Professor Edward Shortliffe is widely acknowledged as a global expert in biomedical informatics. His remarkable career has spanned over forty years, and has included senior appointments at some of the world’s most prestigious universities, hospitals, and medical and physician associations and colleges.
But he didn’t start off with medicine in mind: his initial training was in mathematics and computer science. Although he was born in Edmonton, Alberta, as a boy he moved with his parents to the United States. He went on earn an undergraduate degree in applied math and computer science at Harvard College in 1970, before completing a PhD in Medical Information Sciences at Stanford University in 1975.
After earning his doctorate, Edward Shortliffe enrolled in the Medical Scientist Training Program at Stanford and upon completing the program in 1976, he won the Grace Murray Hopper Award from the Association for Computing Machinery as the most distinguished computer scientist under the age of 30. He combined this brilliance in computer programming with a medical degree, earning his MD at Stanford a year later. By this time, Dr. Shortliffe had foreseen the power of applying technology to bolster evidence-based medicine. He created the medical expert system known as MYCIN, and was one of the first to imagine the disruptive-yet-lifesaving potential of applying artificial intelligence to medical science.

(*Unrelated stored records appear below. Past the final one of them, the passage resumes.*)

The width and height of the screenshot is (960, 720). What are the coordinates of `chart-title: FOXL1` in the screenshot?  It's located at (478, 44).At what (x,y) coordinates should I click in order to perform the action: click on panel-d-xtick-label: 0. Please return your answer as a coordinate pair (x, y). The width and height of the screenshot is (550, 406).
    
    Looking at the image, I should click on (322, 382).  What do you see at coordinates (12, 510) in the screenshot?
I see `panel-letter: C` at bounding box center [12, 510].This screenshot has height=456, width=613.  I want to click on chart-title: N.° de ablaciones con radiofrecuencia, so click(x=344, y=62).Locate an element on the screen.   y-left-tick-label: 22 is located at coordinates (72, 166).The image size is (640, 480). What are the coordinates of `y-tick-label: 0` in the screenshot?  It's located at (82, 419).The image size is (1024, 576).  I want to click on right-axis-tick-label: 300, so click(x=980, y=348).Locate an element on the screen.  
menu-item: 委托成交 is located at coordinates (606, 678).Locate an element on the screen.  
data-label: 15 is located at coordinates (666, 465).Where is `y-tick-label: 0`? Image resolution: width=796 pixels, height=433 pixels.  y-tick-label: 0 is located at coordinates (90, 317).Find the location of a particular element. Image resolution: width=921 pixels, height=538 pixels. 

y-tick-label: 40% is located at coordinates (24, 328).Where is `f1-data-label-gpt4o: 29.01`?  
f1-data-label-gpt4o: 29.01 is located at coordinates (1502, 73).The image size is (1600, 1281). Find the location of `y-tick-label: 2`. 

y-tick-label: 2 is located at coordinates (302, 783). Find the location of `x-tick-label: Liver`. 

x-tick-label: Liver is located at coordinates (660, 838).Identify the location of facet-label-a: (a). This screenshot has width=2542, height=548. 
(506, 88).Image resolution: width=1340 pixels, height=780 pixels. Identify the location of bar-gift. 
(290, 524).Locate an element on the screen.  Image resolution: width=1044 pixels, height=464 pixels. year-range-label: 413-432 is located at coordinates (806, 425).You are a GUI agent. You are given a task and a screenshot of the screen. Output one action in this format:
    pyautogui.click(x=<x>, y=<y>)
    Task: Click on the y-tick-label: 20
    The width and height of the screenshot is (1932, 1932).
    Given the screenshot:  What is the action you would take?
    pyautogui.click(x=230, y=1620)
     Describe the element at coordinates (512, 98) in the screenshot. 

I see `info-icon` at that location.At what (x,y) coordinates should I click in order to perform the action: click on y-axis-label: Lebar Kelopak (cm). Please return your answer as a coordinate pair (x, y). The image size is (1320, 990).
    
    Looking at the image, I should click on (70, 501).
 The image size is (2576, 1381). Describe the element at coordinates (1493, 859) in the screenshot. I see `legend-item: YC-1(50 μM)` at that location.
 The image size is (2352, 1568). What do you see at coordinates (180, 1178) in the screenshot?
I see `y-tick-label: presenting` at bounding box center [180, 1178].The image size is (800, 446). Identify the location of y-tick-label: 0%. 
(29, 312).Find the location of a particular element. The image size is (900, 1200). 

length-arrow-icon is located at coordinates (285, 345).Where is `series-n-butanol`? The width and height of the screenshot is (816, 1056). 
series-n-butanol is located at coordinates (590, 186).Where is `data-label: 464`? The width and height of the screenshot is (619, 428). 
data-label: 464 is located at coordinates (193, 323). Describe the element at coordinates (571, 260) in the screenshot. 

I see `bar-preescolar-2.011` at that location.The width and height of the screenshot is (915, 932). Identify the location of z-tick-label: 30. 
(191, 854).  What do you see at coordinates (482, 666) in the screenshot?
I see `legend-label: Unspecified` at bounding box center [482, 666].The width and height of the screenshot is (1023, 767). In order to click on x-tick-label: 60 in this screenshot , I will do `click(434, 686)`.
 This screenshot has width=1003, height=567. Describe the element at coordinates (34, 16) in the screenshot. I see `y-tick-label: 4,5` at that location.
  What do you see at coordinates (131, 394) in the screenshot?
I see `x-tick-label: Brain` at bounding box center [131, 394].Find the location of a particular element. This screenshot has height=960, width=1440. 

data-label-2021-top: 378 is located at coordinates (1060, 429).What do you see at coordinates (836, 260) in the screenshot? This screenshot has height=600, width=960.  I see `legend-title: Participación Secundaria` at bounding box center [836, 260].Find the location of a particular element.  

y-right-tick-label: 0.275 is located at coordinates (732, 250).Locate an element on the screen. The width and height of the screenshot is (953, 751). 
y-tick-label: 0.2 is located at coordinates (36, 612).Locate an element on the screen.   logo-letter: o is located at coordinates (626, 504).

His major contributions to the interdisciplinary field of medical informatics are reflected in his success as a book author and editor of several highly influential journals, including his current position as Editor-in-Chief of the Journal of Biomedical Informatics. He has also led several prestigious research programs and spearheaded the creation and evolution of graduate degree programs in biomedical informatics at Stanford, Columbia, and Arizona State universities.
Moreover, his outstanding record of leadership, including as Chair of the Journal Oversight Committee of the American Medical Association, President and CEO of the American Medical Informatics Association, and the founding dean of the Phoenix campus of the University of Arizona’s College of Medicine, illustrates his commitment to serving others.